Well it’s time for me to tackle another “hard-hitting” story. It’s one of those topics that we can all relate to, whether we admit it or not. I’m talking, of course, about ED; also known as explosive diarrhea. First of all, what a great name, the adjective explosive just sounds exciting…and terrifying. It’s like there is a little bomb made of watery shit, ready to go off at any minute. Except, don’t expect Kiefer Sutherland to swoop in and cut the blue wire at the last minute, this baby is set to detonate whether you like it or not. Really, that’s the thing about ED that makes him so dangerous. No matter your will power, or how badly you want to make it to the toilet, if he’s ready you are powerless. There’s that cold sweat you get, your mind is focused like you’re getting ready to throw strike three to win the World Series. Yet in spite of this determination, this desire, this you vs. him battle to the death, he always wins. Even the most Herculean sphincter can only prolong the inevitable fury of ED. While I’ve not lost a battle to date, I’ve certainly had my close calls. Afterward, I feel like a first time mother in the delivery room must feel. I’m sweaty, relieved, a little tired, and honestly I think there is some sick touch of euphoria and pride in there somewhere.
However, let’s really be honest here, ED is no average malady. ED is a ruthless, conniving, and above all genius of a thing. Seldom are you sitting on the sofa with the toilet only steps away when ED comes. No my friends, ED is found in places like a long road trip, on the subway, and during a standardized test to determine your collegiate future. These I know from experience. Other places I can only assume that ED lurks are during a scuba diving expedition, an Oscar acceptance speech, and at the bottom of a mine shaft. However, ED’s evil genius doesn’t stop there. He operates like an upstart boxer who just wants it more than the champ. Little jabs at first: “Hey buddy, I’m here and I’m coming.” Then more direct blows: “Thought I was going away? Nope, I’m getting stronger.” Finally, the barrage of punches where only one will remain standing: “Take that! I own you! I’m better than you!” ED is uncanny how he can dominate you physically while taking away all of your senses. You can’t hear anything, you can’t carry on a conversation, you can’t even think, and any distraction will undoubtedly leave you with your Jockey’s full of chili. However, ED does have a weakness: he comes in waves. It’s those down moments, where he rescinds into some evil rectal lair that even give you the slightest chance. It’s like you’re playing Green-Light-Go at the skating rink, only ED is calling out “Red-Light-Stop!” instead of the aspiring DJ in the corner of the rink. Once ED is there, on the cusp, you have to stop. Any bit of energy directed at another muscle will sure result in horror.

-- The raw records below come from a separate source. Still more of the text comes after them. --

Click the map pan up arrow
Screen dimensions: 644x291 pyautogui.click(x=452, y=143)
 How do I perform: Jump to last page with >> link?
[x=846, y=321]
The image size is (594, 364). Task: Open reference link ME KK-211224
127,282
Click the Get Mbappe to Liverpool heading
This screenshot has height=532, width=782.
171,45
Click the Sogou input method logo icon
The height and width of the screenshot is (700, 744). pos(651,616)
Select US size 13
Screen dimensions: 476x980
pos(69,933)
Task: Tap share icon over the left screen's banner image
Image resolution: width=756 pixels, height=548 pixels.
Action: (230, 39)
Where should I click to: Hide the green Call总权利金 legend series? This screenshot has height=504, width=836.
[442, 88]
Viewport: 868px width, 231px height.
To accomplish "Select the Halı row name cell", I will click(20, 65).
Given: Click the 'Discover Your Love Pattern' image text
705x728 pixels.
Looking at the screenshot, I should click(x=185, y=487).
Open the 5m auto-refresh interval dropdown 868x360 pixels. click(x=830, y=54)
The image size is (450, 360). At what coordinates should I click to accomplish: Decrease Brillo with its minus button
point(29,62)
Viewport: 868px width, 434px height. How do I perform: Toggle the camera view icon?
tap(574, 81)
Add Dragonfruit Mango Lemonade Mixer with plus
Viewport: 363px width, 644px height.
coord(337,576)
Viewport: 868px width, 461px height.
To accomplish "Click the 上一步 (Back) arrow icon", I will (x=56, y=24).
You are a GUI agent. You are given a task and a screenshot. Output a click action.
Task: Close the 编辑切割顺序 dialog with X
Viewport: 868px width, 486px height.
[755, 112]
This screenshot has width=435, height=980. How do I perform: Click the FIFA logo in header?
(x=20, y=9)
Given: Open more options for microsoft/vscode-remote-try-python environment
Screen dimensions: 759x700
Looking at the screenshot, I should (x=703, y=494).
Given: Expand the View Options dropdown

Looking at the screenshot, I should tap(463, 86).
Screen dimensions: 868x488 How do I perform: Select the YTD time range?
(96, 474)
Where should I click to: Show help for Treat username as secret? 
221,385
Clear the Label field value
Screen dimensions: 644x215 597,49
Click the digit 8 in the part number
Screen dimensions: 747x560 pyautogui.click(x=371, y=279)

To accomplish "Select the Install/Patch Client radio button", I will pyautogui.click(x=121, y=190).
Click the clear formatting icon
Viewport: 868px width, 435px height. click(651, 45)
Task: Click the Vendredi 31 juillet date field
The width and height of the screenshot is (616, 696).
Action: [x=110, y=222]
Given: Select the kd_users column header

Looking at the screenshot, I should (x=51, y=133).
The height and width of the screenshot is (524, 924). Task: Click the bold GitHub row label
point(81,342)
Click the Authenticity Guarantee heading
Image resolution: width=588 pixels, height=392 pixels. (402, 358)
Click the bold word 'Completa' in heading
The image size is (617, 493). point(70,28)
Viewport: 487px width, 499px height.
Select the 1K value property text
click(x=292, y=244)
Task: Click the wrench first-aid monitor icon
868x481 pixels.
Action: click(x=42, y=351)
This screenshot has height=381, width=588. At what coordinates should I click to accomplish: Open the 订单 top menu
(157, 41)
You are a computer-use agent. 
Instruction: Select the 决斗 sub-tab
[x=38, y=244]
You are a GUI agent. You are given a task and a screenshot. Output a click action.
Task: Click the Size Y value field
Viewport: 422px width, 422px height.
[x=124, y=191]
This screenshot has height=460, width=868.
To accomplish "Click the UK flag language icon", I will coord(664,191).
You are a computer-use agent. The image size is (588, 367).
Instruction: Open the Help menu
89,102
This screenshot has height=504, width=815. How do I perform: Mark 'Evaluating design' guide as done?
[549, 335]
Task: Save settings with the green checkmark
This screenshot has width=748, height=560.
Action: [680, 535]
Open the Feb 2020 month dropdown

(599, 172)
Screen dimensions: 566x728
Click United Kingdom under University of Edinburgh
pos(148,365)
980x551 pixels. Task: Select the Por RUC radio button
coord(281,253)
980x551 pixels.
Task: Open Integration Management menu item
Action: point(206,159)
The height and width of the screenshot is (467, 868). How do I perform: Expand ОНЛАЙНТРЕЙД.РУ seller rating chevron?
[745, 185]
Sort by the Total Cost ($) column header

If all of these things aren’t enough, ED knows. He knows when the toilet is near. He understands that you are close to victory, that he only has so much time at this point. He knows you would take a shit in a wooden bucket with a nest of baby birds inside right now…and he starts to push – hard. I once almost wrecked my car into a gas station by leaving it on, in gear, and letting the clutch out while jumping out to use the (worst) bathroom (ever). Once that porcelain promise land is in sight it’s over. There is no more holding it, just hope you aren’t wearing coveralls with a corset and chastity belt underneath (umm, not that I ever wear that or anything…oh no, I’ve said too much again). The pants never make it down past mid-thigh, checking for anything on the seat isn’t an option, and forget about a protective paper ring. You’re only thankful that you have something under your ass other than your clothing or the ground.
ED, while a worthy competitor, is generally gracious enough in defeat to stay away for a while. A while, though, is the key. He will be back, at the worst possible time of course. So remember these three things about ED and know them to be true: he won’t be forgiving, he won’t be expected, and most of all, he won’t be solid.